Chapter 12 A Complete Integration

Thus far, this part of the book has covered both ways data travels between JavaScript and R in Shiny. However, the notices displayed in the previous chapter, though they demonstrate how both languages can work together within Shiny, come short of illustrating some more advanced use cases, how to package such code and more.

We shall introduce a fascinating JavaScript library that enables running machine learning models in web browsers: ml5.js. The library is a high-level interface to tensorflow.js but very extensive as it includes a multitude of models to deal with sound, image, text, and more. In this chapter, one of those models is implemented, an image classifier using mobileNet but the method shown can be used to integrate any other model later on.

This is not a gimmick; running a model this way means it runs in the client (web browsers) and not on the Shiny server, leaving it free to compute anything else and serve other concurrent users. It’s also fast; JavaScript is often wrongly believed to be slow, on the contrary. Finally, the JavaScript API provided is straightforward; it’s impressive how ml5.js exposes complex models through such a simple API.

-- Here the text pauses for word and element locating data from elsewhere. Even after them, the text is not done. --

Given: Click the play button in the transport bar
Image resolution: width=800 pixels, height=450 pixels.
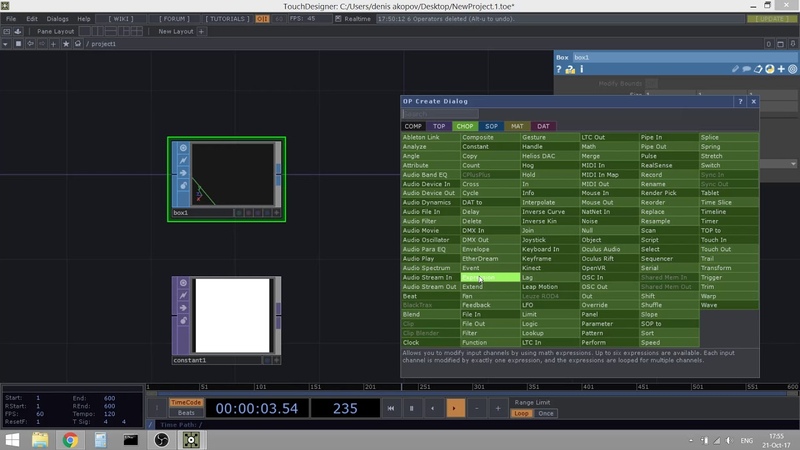Looking at the screenshot, I should point(454,408).
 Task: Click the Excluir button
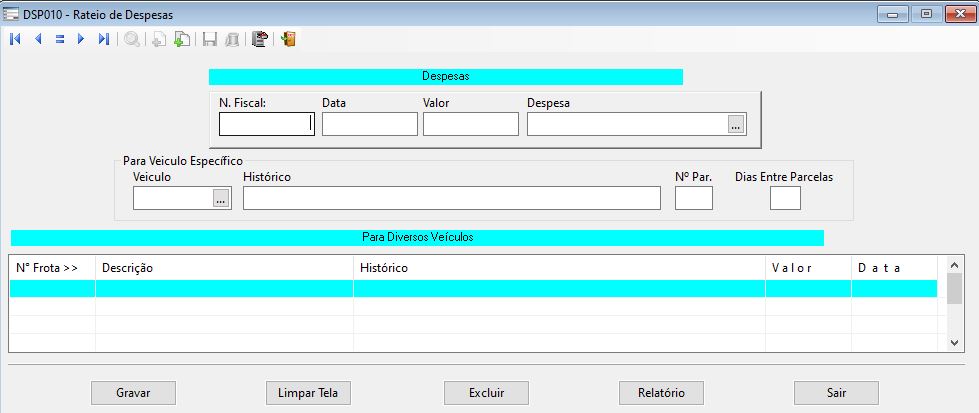(x=486, y=393)
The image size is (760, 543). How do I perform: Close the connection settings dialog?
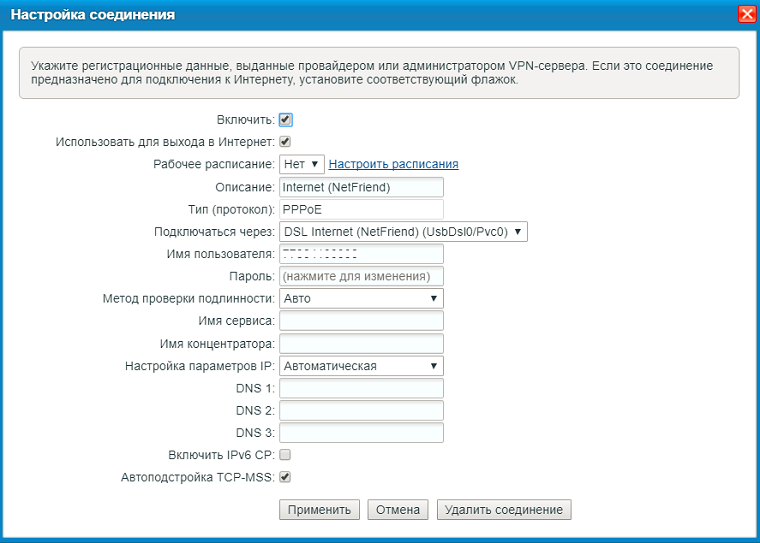point(745,14)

For those who may already know TensorFlow and want to use a lower-level library, the genius of tensorflow.js is that it runs on WebGL and is therefore GPU-accelerated; i.e., it’s not slow, and has a very similar API to the TensorFlow Python library.

We start by exploring ml5.js, then plan the Shiny application that will make use of it, and finally, we wrap our work in the form of an R package.

12.1 Discover

As for all projects that involve external libraries, the very first thing to do is to scan the documentation to understand how it is used. The documentation of ml5.js is exemplary, filled with examples and crystal clear. It gives the following example for the image classifier.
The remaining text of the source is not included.